A certidão de fls. 124 e seguintes, expedida pelo Presidente da Comissão de Avaliação de Bens Imóveis da Prefeitura, não legitima a vultosa base de cálculo adotada em desfavor da apelante, pela boa razão de que nela consta, com todas as letras, que os lotes do Loteamento Jardim Vista Araras foram incluídos na planta genérica de valores do Município para o exercício de 2020* (fls. 124).

Registrada a escritura de venda e compra em 2019* (fls. 56 R.14), chega a ser óbvia a imprestabilidade da planta modificada no ano subsequente.

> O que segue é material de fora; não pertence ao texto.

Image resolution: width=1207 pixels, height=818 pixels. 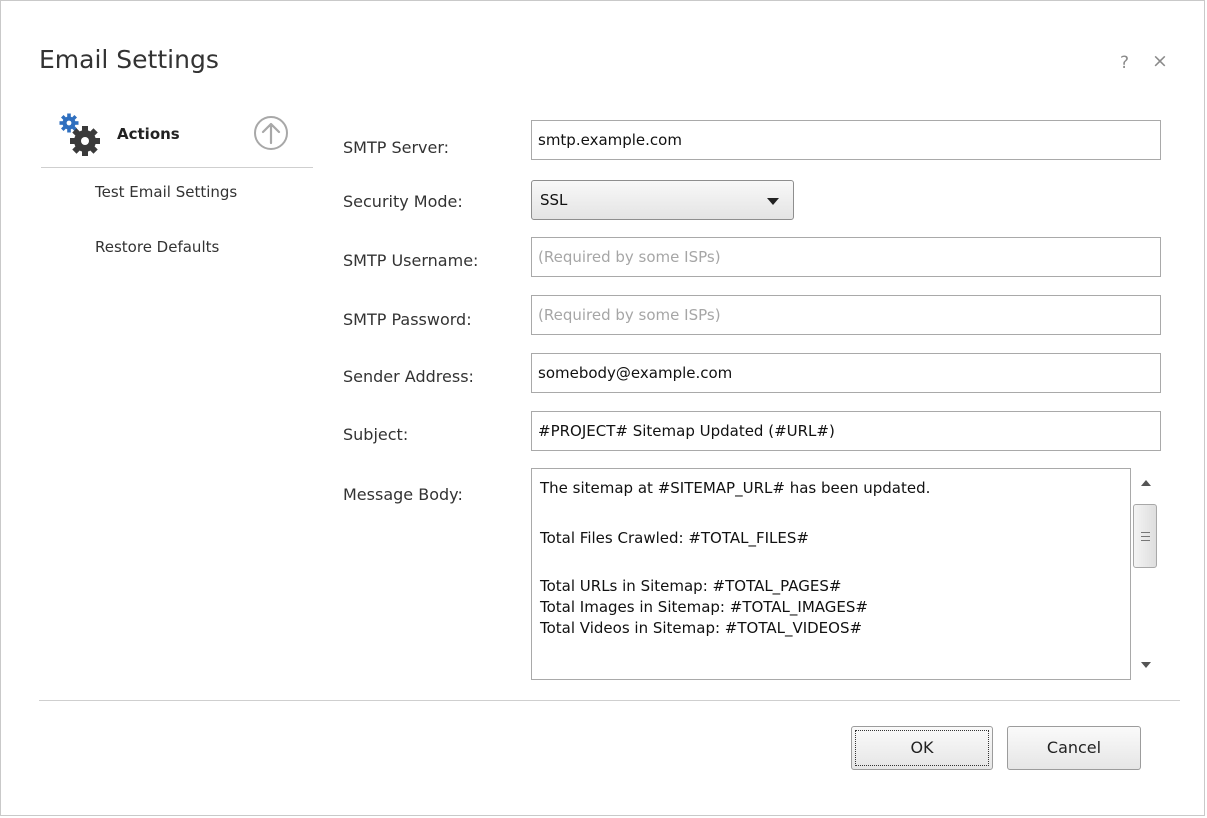 I want to click on sidebar-item-restore-defaults: Restore Defaults, so click(x=157, y=247).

De acordo com o art. 148 do Código Tributário Nacional, suspeitando ou tendo certeza de que compradora e vendedora declararam valor incompatível com a realidade de mercado, pode o Município proceder ao arbitramento (“Quando o cálculo do tributo tenha por base, ou tome em consideração, o valor ou o preço de bens, direitos, serviços ou atos jurídicos, a autoridade lançadora, mediante processo regular, arbitrará aquele valor ou preço, sempre que sejam omissos ou não mereçam fé as declarações ou os esclarecimentos prestados, ou os documentos expedidos pelo sujeito passivo ou pelo terceiro legalmente obrigado, ressalvada, em caso de contestação, avaliação contraditória, administrativa ou judicial”).

Contudo, é preciso ter em mente lição de RICARDO ALEXANDRE: “Realizado de forma legítima o procedimento de arbitramento, deve-se assegurar ao sujeito passivo o exercício do direito à ampla defesa e ao contraditório, conforme se extrai do art. 148 […], uma vez que este garante, em caso de contestação, ‘avaliação contraditória, administrativa ou judicial’” (Direito Tributário, 15ª ed., JusPODIVM, 2021, p. 492 ênfase minha).

A lição transcrita nas contrarrazões (fls. 252, initio) revela que os trabalhos da Comissão prevista em lei municipal não foi informado pelo contraditório. Algo aliás patente pelas vãs tentativas da autora no sentido de obter esclarecimento sobre a metodologia empregada na definição da base de cálculo do imposto (v. e-mails de fls. 71 e 72).

Tendo pago tributo substancialmente maior do que deveria (fls. 70), a apelante faz jus ao reembolso da diferença mencionada no subitem 6.6 da petição inicial, com correção monetária desde o desembolso (Súmula 162/STJ) e juros a partir do trânsito em julgado (Súmula 188/STJ).

Para evitar dúvida ou controvérsia sobre critérios empregáveis no cômputo do valor restituendo, vale recordar: “A correção monetária e a taxa de juros de mora incidentes na repetição de indébitos tributários devem corresponder às utilizadas na cobrança de tributo pago em atraso” (STJ – REsp. n. 1.932.582, j. 26/04/2021, decisão monocrática proferida pelo Ministro OG FERNANDES).

Por todo o exposto, meu voto dá provimento à apelação para, afastada a base de cálculo adotada pelo Município de Araras, condená-lo à devolução nos moldes referidos acima, além do pagamento de honorários advocatícios no percentual estabelecido pelo digno Juiz sentenciante (fls. 196, item III).

BOTTO MUSCARI

Relator – – /

Dados do processo:

TJSP – Apelação Cível nº 1002314-84.2020.8.26.0038 – Araras – 18ª Câmara de Direito Público – Rel. Des. Botto Muscari – DJ 20.05.2021

Fonte: INR Publicações.

Publicação: Portal do RI (Registro de Imóveis) | O Portal das informações notariais, registrais e imobiliárias.